Terror has returned to France again this morning after a knifeman attacked and killed three people in Nice’s Basilica of Notre-Dame. An elderly female parishioner in her seventies and a male church warden and father of two are believed to be among the dead. A woman in her forties was also killed in the attack.
The city’s mayor Christian Estrosi described the incident as a ‘terrorist attack’ and claimed that the suspect had ‘repeated endlessly ‘Allahu Akbar’’. The suspected attacker was shot by police before being arrested.
The incident took place only a few hundred metres from where 86 people were killed when a lorry driver ploughed into crowds celebrating Bastille Day in 2016. It also comes just a few weeks after a high school teacher was decapitated in Paris after he showed images of the prophet Muhammed to pupils. French president Emmanuel Macron – whose targeting of radical Islam has sparked protests around the world – is travelling to Nice and is expected to make a statement shortly.
Boris Johnson said, in a tweet in French, that he was ‘shocked’ after the ‘barbaric attack’. ‘Our thoughts are with the victims and their families, and the UK stands alongside France in the fight against terror and intolerance,’ he wrote.
French prime minister Jean Castex said the government’s response will be ‘firm, implacable and immediate’, while former president François Holland said:
‘Once again, Nice is struck by barbarism, once again France is attacked by Islamist terrorism. Democracy is our weapon, it will always be the strongest against its enemies. I express my full solidarity to the families of the victims and to all Christians.’
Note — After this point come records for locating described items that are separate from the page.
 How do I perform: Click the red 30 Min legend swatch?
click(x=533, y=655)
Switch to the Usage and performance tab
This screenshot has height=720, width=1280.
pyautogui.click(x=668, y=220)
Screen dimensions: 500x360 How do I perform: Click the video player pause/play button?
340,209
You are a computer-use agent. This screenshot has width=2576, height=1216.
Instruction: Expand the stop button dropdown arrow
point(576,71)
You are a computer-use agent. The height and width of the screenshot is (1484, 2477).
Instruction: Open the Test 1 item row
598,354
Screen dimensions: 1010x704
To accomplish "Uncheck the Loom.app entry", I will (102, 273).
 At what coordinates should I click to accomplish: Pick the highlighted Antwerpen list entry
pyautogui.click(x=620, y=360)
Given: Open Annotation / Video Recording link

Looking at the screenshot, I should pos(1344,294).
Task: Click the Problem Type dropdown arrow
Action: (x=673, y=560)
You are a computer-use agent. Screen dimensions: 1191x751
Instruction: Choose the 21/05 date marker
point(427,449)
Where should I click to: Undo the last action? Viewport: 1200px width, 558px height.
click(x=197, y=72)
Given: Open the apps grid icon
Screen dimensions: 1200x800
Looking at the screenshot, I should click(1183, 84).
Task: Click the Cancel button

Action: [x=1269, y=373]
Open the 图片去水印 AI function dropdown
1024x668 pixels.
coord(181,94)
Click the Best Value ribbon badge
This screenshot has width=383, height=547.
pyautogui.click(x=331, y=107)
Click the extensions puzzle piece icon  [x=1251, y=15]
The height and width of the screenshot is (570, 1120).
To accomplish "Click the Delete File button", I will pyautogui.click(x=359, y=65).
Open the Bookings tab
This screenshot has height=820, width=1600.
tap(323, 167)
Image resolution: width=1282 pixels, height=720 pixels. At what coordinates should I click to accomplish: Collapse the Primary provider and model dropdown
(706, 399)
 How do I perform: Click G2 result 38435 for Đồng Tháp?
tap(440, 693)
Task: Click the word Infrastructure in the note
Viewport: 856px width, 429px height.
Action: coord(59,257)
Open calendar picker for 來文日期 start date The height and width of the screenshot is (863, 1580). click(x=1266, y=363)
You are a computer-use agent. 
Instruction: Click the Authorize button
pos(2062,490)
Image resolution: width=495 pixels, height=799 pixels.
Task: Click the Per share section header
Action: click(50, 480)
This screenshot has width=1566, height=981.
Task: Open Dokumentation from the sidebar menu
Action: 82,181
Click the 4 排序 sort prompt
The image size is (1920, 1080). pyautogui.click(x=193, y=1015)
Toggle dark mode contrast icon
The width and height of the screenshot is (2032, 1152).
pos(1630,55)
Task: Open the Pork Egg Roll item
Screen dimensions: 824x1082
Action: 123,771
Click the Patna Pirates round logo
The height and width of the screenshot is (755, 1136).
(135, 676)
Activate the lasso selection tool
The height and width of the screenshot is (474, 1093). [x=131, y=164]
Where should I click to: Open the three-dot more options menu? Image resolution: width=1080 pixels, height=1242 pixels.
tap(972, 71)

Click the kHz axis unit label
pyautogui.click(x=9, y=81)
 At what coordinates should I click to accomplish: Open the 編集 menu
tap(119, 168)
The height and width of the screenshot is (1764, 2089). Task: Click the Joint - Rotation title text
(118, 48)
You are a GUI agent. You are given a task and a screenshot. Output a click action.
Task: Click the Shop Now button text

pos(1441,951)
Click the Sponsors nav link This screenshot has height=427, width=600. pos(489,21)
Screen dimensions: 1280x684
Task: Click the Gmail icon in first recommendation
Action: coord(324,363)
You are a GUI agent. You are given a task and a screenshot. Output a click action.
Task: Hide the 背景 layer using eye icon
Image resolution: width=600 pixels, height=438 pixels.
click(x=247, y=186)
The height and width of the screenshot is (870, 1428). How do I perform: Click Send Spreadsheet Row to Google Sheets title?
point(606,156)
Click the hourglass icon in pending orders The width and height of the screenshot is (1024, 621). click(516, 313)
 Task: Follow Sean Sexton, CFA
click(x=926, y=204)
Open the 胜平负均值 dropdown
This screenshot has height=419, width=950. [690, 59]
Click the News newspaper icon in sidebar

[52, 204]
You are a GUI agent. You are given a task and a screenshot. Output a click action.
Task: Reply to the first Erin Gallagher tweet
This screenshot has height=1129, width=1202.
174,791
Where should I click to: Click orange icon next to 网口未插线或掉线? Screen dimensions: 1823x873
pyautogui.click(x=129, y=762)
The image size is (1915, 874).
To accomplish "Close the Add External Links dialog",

Marine Le Pen described the attack as an ‘act of war’. She said:
‘Me and my colleagues are particularly moved, and more convinced than ever that the measures chosen today are not the right ones, not sufficient, they are not individual acts of barbarians, it is not true, they are acts of war, which are carried out on the basis of an ideology.’
The Conference of Bishops of France (CEF) described the knife attack as ‘unspeakable’. Father Hugues de Woillemont, the spokesman of the CEF, said: ‘There is an urgency to fight this gangrene that is terrorism, just as there is an urgency to put in place a concrete fraternity in our country.’
Elsewhere in France this morning, a man who attempted to attack police in Avignon was shot dead by police at 11.15am.